RPost wrote:
The discussion now seems to involve comparisons between 'char' and 'int'.

Please clarify what result Derby should provide for these examples:

1. nullif('a','b');
'a' with type CHAR(1)
2. nullif(1,2);
1 with type INTEGER
3. nullif('a', 1);
error as 'a' is not a valid numeric
4. nullif(1, 'a');
error as 'a' is not a valid numeric
5. nullif(CAST(NULL as Char(1)), 1)
NULL with type CHAR(1)
6. nullif(1, CAST(NULL as Char(1)))
   1 with type INTEGER


The original bug report says that example 1 works ok but example 2 gives an error message:


--> Error message: "ERROR 42X89: Types 'CHAR' and
    'INTEGER' are not type compatible. (Neither type
    is assignable to the other type.)"


Is it being suggested that Derby allow examples 3, 4, 5 and 6?

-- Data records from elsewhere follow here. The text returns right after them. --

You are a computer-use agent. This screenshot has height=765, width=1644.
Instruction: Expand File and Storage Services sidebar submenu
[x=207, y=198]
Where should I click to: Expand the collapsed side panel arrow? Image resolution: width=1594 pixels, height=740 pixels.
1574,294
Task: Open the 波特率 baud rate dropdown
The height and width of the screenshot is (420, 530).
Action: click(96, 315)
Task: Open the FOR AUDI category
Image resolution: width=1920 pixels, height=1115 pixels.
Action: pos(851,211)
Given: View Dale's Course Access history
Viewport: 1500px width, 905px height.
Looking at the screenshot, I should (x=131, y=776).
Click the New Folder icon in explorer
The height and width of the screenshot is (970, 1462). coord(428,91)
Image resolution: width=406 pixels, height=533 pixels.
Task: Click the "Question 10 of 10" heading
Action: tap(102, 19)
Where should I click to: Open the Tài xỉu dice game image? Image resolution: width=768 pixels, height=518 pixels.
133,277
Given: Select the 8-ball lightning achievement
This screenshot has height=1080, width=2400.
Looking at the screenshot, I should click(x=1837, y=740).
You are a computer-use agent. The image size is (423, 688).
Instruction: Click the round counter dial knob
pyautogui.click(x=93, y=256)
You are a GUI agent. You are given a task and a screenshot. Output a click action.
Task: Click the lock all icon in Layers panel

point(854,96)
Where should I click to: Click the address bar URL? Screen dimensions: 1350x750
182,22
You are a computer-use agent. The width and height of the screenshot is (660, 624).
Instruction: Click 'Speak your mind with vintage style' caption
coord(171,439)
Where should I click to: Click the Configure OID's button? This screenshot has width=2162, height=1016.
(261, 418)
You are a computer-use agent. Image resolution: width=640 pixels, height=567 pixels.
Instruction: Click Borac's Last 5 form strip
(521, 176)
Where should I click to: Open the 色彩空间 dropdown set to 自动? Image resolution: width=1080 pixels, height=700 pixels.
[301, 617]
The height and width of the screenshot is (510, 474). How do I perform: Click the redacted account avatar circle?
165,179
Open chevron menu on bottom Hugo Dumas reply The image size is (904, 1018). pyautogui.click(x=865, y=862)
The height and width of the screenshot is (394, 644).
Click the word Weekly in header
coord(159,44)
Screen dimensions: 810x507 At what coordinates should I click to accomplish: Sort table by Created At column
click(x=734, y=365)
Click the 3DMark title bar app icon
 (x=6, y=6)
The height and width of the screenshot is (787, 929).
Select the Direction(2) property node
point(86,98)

Both Oracle and DB2 report an error for examples 3, 4, 5 and 6.

Oracle reports:

ORA-00932: inconsistent datatypes: expected CHAR got NUMBER


Which I believe is a problem with Oracle being stricter about the comparability of the parameters to NULLIF(). If you re-write the NULLIF using a CASE expression then it does allow the different datatypes.


For example,
SELECT nullif('1', 2) FROM DUAL;
ORA-00932: inconsistent datatypes: expected CHAR got NUMBER

SELECT CASE WHEN '1' = 2 THEN NULL ELSE '1' END FROM DUAL
C
-
1


DB2 reports:

DBA2191E SQL execution error.

com.ibm.db.DataException: A database manager error occurred. : [IBM][CLI
Driver][DB2/NT] SQL0171N  The data type, length or value of argument "2" of
routine "SYSIBM.NULLIF" is incorrect.  SQLSTATE=42815


I don't have a DB2 instance to play with, however, for SQL Server 2000:
SELECT NULLIF('1', 1)
NULL
SELECT NULLIF('a', 1)
Syntax error converting the varchar value 'a' to a column of data type int.


Shouldn't Derby return the error originally reported for the last 4
examples?


No, I think it should error just for 3) and 4) as the values are not comparable.